**Task instructions**
Output only an exact transcription of the line containing "[Opens a widget" and all lines that follow it in the data below.

——————————

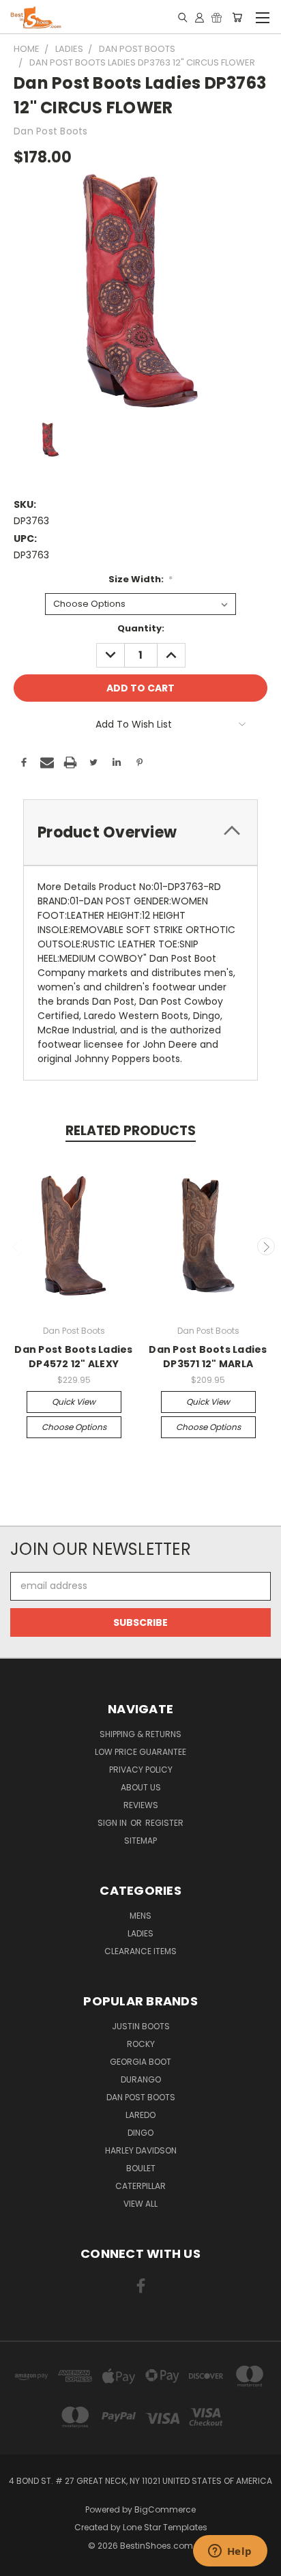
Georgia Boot (140, 2061)
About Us (141, 1787)
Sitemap (140, 1840)
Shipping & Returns (140, 1734)
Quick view (73, 1401)
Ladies (140, 1933)
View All (140, 2203)
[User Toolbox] (199, 17)
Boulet (141, 2168)
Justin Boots (141, 2026)
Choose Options (74, 1427)
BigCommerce (165, 2509)
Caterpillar (140, 2186)
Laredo (140, 2115)
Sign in (113, 1823)
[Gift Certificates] (216, 17)
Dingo (140, 2132)
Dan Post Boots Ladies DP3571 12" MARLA (208, 1357)
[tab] (140, 832)
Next (266, 1246)
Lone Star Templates (165, 2527)
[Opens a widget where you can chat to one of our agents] (229, 2552)
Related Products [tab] (130, 1130)
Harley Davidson (141, 2150)
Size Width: (140, 579)
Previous (16, 1246)
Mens (140, 1915)
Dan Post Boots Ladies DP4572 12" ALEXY (73, 1357)
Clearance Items (140, 1951)
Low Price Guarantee (140, 1752)
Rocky (141, 2044)
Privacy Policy (141, 1769)
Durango (141, 2079)
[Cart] (237, 17)
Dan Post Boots (140, 2097)
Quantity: (140, 628)
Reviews (140, 1805)
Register (164, 1823)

——————————

**Result**
[Opens a widget where you can chat to one of our agents] (229, 2552)
Related Products [tab] (130, 1130)
Harley Davidson (141, 2150)
Size Width: (140, 579)
Previous (16, 1246)
Mens (140, 1915)
Dan Post Boots Ladies DP4572 12" ALEXY (73, 1357)
Clearance Items (140, 1951)
Low Price Guarantee (140, 1752)
Rocky (141, 2044)
Privacy Policy (141, 1769)
Durango (141, 2079)
[Cart] (237, 17)
Dan Post Boots (140, 2097)
Quantity: (140, 628)
Reviews (140, 1805)
Register (164, 1823)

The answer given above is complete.